People v. Beckner

92 Mich. App. 166 (1979) 285 N.W.2d 52

PEOPLE
v.
BECKNER

Docket No. 78-3248.

Michigan Court of Appeals.

Decided July 26, 1979.

Frank J. Kelley, Attorney General, Robert A. Derengoski, Solicitor General, Michael W. LaBeau, Prosecuting Attorney, and Dale Lockwood, Assistant Prosecuting Attorney, for the people.

*167 P.E. Bennett, Assistant State Appellate Defender, for defendant on appeal.

Before: DANHOF, C.J., and V.J. BRENNAN and R. CARROLL,[*] JJ.

PER CURIAM.

Debra Darlene Beckner was charged with uttering and publishing, contrary to MCL 750.249; MSA 28.446. The complaint alleged that the instrument involved was a check in the amount of $128; that the drawer was Monroe County Social Services; that the drawee was Monroe Bank & Trust; that the payees were the defendant and Winston Scheer and that the instrument was endorsed "Debra Beckner" and "Winston Scheer".

On July 29, 1977, the defendant pled guilty to the charge, telling the trial court that Winston Scheer was her landlord and that the check was intended to assist her in paying her rent. She stated that she obtained the check from the drawer by delivery at the drawer's office, endorsed it and signed the name of Scheer without his consent and obtained payment of the instrument, presumably upon presentment at the drawee bank.

The trial court imposed a sentence of 5 to 14 years imprisonment; the defendant appeals as of right.

The statute under which the defendant was charged is MCL 750.249; MSA 28.446, which provides:

"Any person who shall utter and publish as true, any false, forged, altered or counterfeit record, deed, instrument or other writing mentioned in the preceding section, knowing the same to be false, altered, forged or *168 counterfeit, with intent to injure or defraud as aforesaid, shall be guilty of a felony, punishable by imprisonment in the state prison not more than 14 years."
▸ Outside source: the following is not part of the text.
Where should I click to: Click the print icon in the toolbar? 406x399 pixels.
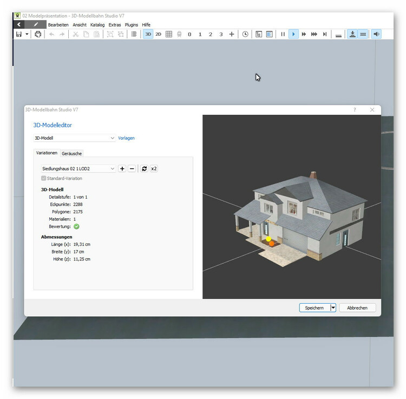click(38, 34)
MCL 750.253; MSA 28.450 states:

"Any person who shall utter or pass, or tender in payment as true, any such false, altered, forged or counterfeit note, certificate or bill of credit for any debt of this state, or any of its political subdivisions or municipalities, any bank bill or promissory note, payable to the bearer thereof, or to the order of any person, issued as foresaid, knowing the same to be false, altered, forged or counterfeit, with intent to injure or defraud as aforesaid, shall be guilty of a felony, punishable by imprisonment of not more than 5 years or by fine of not more than 2,500 dollars."

The defendant claims that she should have been charged under the latter more specific statute. We agree.

In People v Hall, 391 Mich. 175; 215 NW2d 166 (1974), a defendant accused of having altered a state treasurer's warrant issued to him for his wages was tried and convicted under the "common utterer" statute, § 249. The Supreme Court reasoned that the specific reference in § 253 to instruments issued by the state or its political subdivisions had the effect of removing the alteration of an instrument issued by the state or its subdivisions from the coverage of § 249, and held that the conviction under that section was invalid.

This Court reached a similar result in a case involving the uttering and publishing of an ADC "check" issued by the state in People v Shears, 84 Mich. App. 175; 269 NW2d 519 (1978).

The prosecution urges that Hall, supra, be restricted to apply only to warrants drawn upon the *169 state treasurer. There is no foundation for this argument. We note that the statutes addressing the forgery and uttering and publishing of public instruments refer not to instruments drawn on public entities but to instruments issued by the state or its political subdivisions. In this case, by the terms of the complaint, the check was issued by Monroe County. Thus, the acts charged against the defendant fall squarely within the more specific statutory provisions. See People v Shears, supra.

The prosecution also asserts that the defendant's claim is waived by her guilty plea. Entry of a guilty plea does not waive the defendant's right to assert that the state never had the power to proceed against her in the first place. That is the case when the charge is brought under an inapplicable statute. See People v Alvin Johnson, 396 Mich. 424, 439-444; 240 NW2d 729 (1976), Blackledge v Perry, 417 U.S. 21; 94 S. Ct. 2098; 40 L. Ed. 2d 628 (1974), People v Parney, 74 Mich. App. 173; 253 NW2d 698 (1977).

Reversed and remanded.

NOTES

[*] Former circuit judge, sitting on the Court of Appeals by assignment pursuant to Const 1963, art 6, § 23 as amended in 1968.